今年のダボス会議は、例年にも増して注目を集めました。
暗号資産業界の主要人物が一堂に会し、Brian Armstrong、Jeremy Allaire、CZ、そしてLarry Fink(今や暗号資産の仲間入り😆)が顔を揃えました。
Cryptoが話題の中心となる一方で、世界中に衝撃を与えたのは、トランプ政権によるグローバル秩序の転換を示す明確なメッセージでした。
ダボスでは2つの重要なスピーチが注目を集めました。米国商務長官Howard Lutnickによる「グローバリズムは失敗した」という講演と、カナダ首相Mark Carneyの反論「ルールに基づく国際秩序は、移行ではなく断絶を迎えている。」です。
第二次世界大戦以降、国際社会は秩序と協調を保つ仕組みを構築してきました。国連は実効性に乏しい組織ではありますが、国家間の意思決定においては尊重され、一定の影響力を持っていました。
「国際法」は現実のものとなっていましたが、それは私たちがその存在を信じ、価値を認めていたからこそ成立していたのです。
トランプ政権は、この共有された幻想を打ち破る決断を下しました。
トランプ氏の見解では、「ルールに基づく国際秩序」は米国が容認してきたからこそ成立していたものです。最強の国・軍事力を持つ米国が秩序を維持してきたが、「アメリカ・ファースト」政策のもと、もはや世界と協調する必要はないとしています。

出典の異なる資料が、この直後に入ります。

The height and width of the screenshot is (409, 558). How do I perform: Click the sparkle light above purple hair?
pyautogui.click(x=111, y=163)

トランプ氏、そしてLutnick氏のスピーチによれば、このパラダイムは米国の利益に合致しないため、今後は新たな道を進むことになります。
Nic Carter氏の指摘通り、国家は人類が生み出した最上位の組織体です。国家が成立する以前は、宗教や君主制が最上位の組織構造であり、その前は封建制や部族が主流でした。
国連のような「共有された合意」による高次の組織構造を創出しようと試みましたが、これらは極めて弱く、世界に対する影響力も限定的でした。

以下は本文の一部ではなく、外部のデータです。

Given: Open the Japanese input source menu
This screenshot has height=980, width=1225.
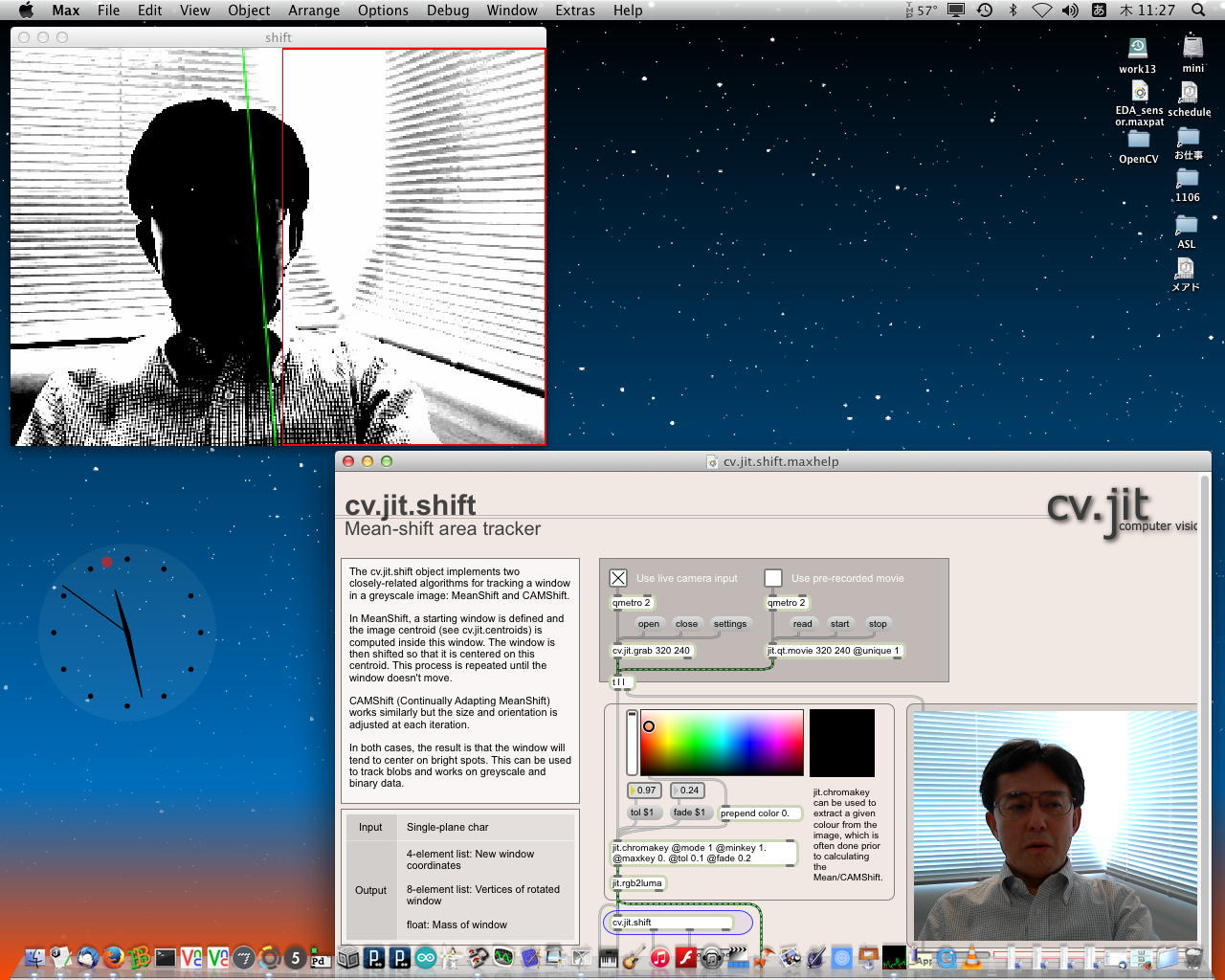Looking at the screenshot, I should click(x=1099, y=11).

そして今、2026年、米国は統合的な組織体の創出を断念し、自国優先の姿勢を明確に打ち出しました。
ちなみに、ロシアやイランといった孤立国家は、国際秩序が弱いほど繁栄します。彼らは常に力の論理で動き、「ルールに基づく国際秩序」の脆弱性を利用して権力を拡大し、国連が指摘する人権侵害を繰り返してきました。

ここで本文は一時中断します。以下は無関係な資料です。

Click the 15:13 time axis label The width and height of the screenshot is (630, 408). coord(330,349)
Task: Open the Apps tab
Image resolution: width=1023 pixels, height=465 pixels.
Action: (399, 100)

グローバルな協調が失われるのは残念ですが、少なくともロシアや中国がそもそもルールを守っていなかったことを率直に語れるようになりました。
これが新しい世界の姿です:


分散型暗号プロトコルは、「ルールに基づく国際秩序」から生まれなかった、強力で主権的な高次組織構造です。
トランプ政権による国際社会の分断は、まさにEthereumが対抗するために設計された世界そのものです。
統一された世界が地域ごとの勢力へと分裂する中、Ethereumはサイバースペース上で再び統合をもたらします。
これらのプロトコルは法律を執行したり人々を保護したりはしません。国家の代替にはなりませんが、それでも世界中の人々が結集できる主権的な調整レイヤーとして常に存在しています。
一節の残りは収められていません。